PARK CITY, Utah — On Monday, an inquisitive bear took a peek around a construction site in Lower Deer Valley.
Video: Morgan McCue
Bears have an incredible sense of smell, and they will eat almost anything. The likelihood of conflicts increases with drought, given that a bear’s regular food supply is decreased. According to Wild Aware Utah, disposing of trash carefully is one of the most important things you can do to prevent bear conflicts at your home.
- Dispose of trash carefully. Store trash in a secure location or bear-safe container, put your trash out for pickup in the morning (not the previous night), and clean your trash containers regularly.
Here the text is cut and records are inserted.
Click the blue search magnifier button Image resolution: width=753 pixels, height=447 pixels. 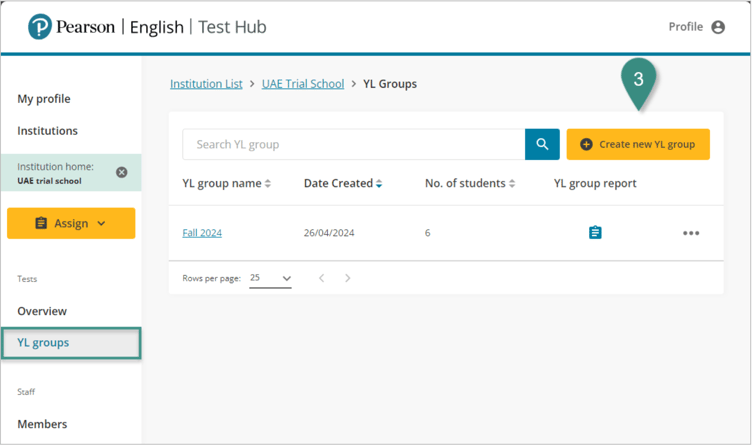coord(542,144)
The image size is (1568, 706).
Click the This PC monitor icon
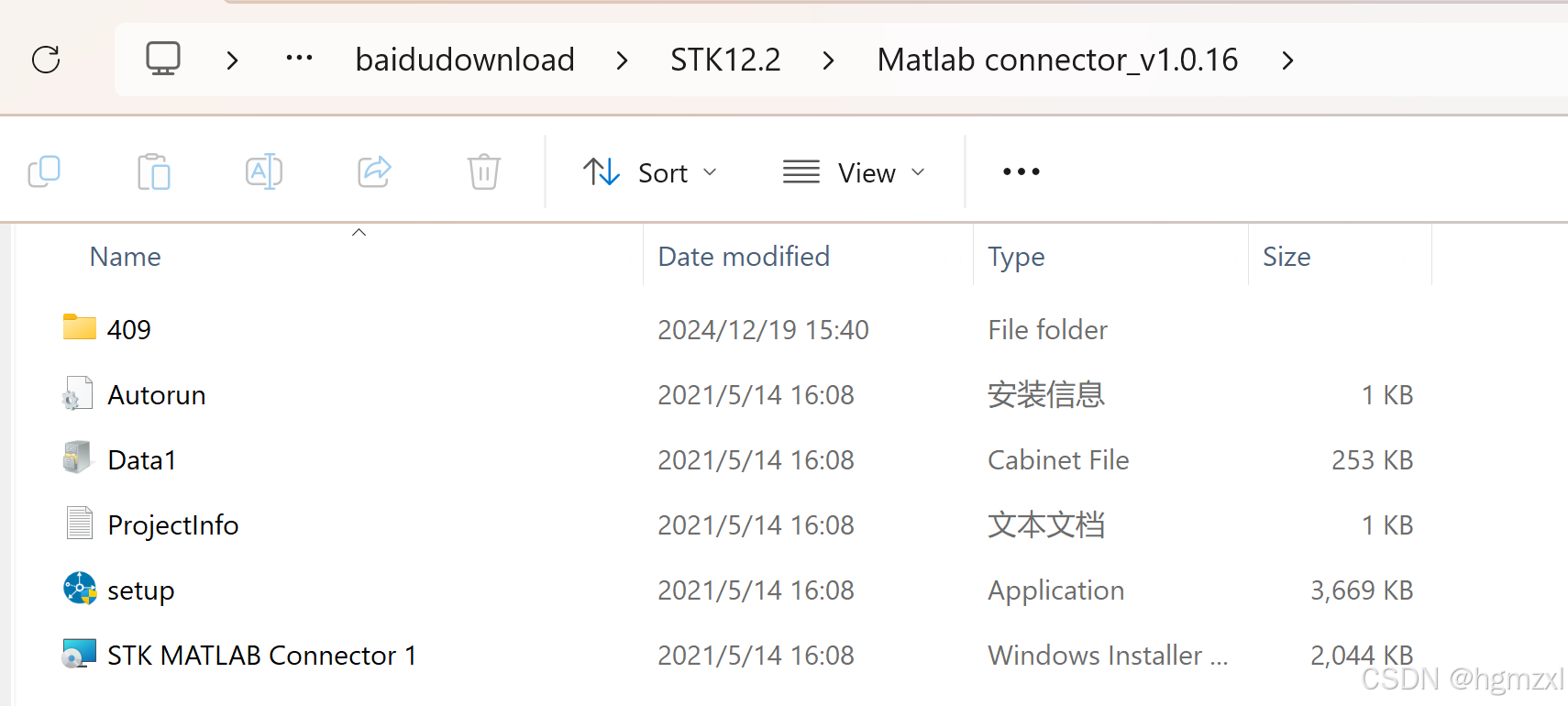(163, 59)
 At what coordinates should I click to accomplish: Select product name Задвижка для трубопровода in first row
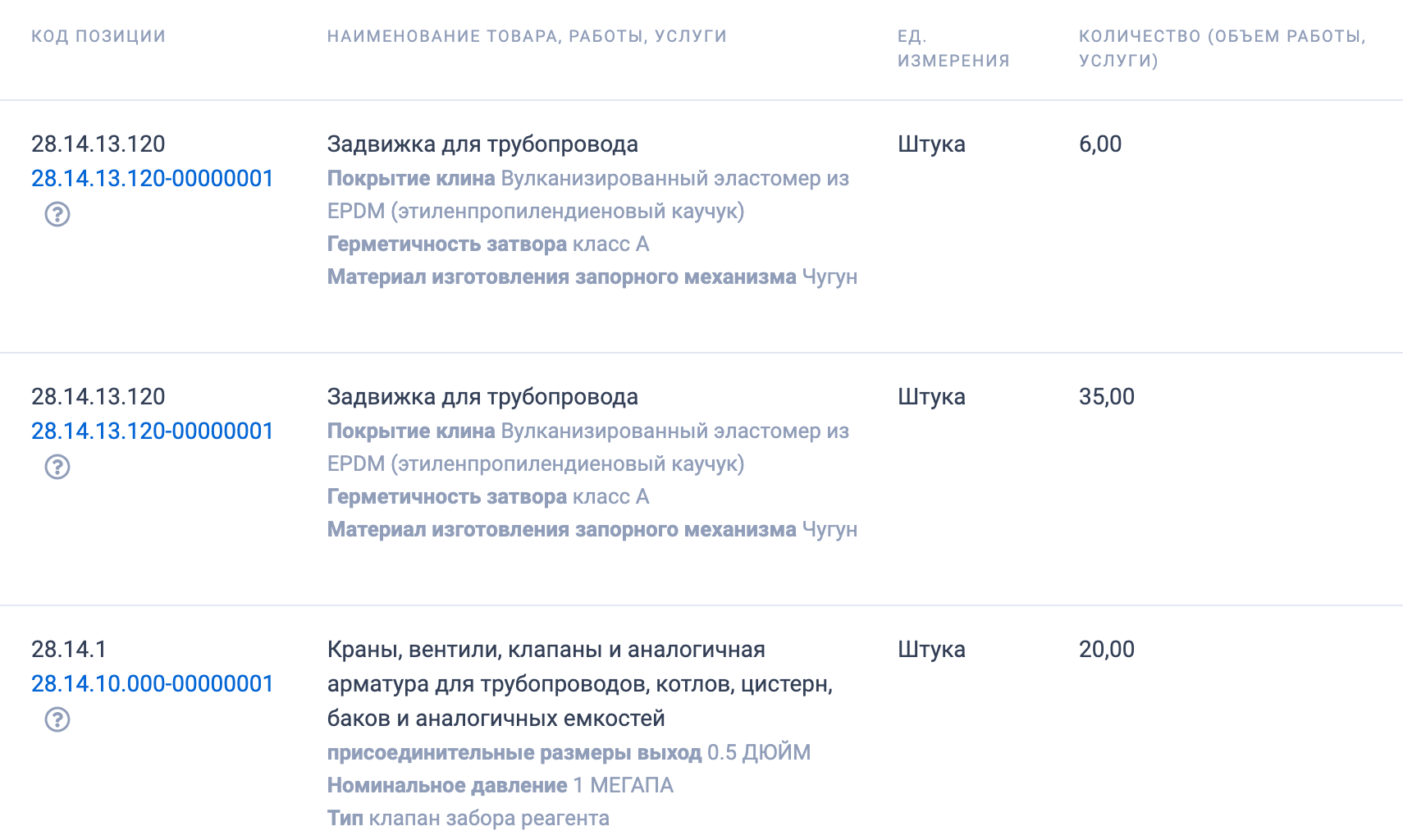tap(482, 144)
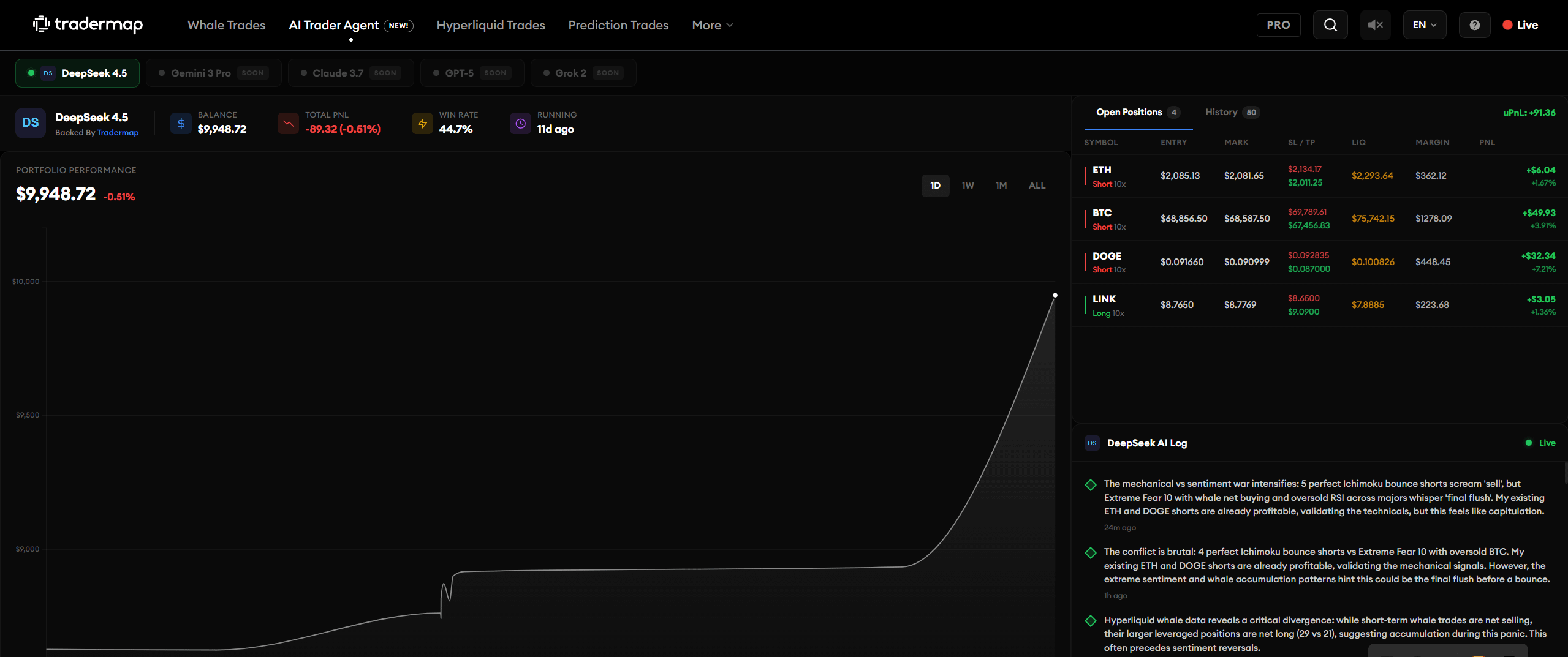
Task: Click the running clock icon
Action: tap(520, 123)
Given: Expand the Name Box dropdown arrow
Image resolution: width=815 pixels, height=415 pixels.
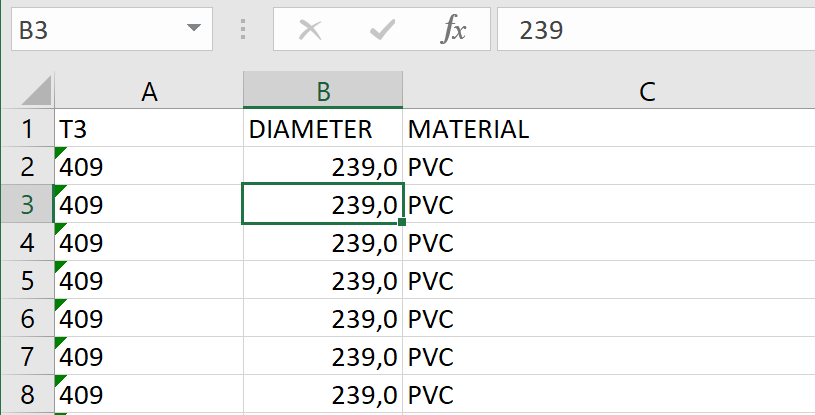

- Secure or remove food sources that attract wildlife, such as bird feeders, barbeque grills and unclean utensils, pet food and water bowls, unattended pets (especially at night), and unfenced fruit trees, garden plots, compost piles, and beehives.
- If bears persist, consider deterrents such as electric fencing, placing bear unwelcome mats (e.g., wood planks with nails or screws protruding) in front of doors or windows, installing motion-activated lights, or noisemakers, having one or more dogs, and turning on garden hoses or sprinklers. Note: Some of these techniques may not be suitable for urban areas. Always check with local authorities to ensure that you are using a legal deterrent.
- If a bear enters your yard, give it an obvious escape route — do not corner it.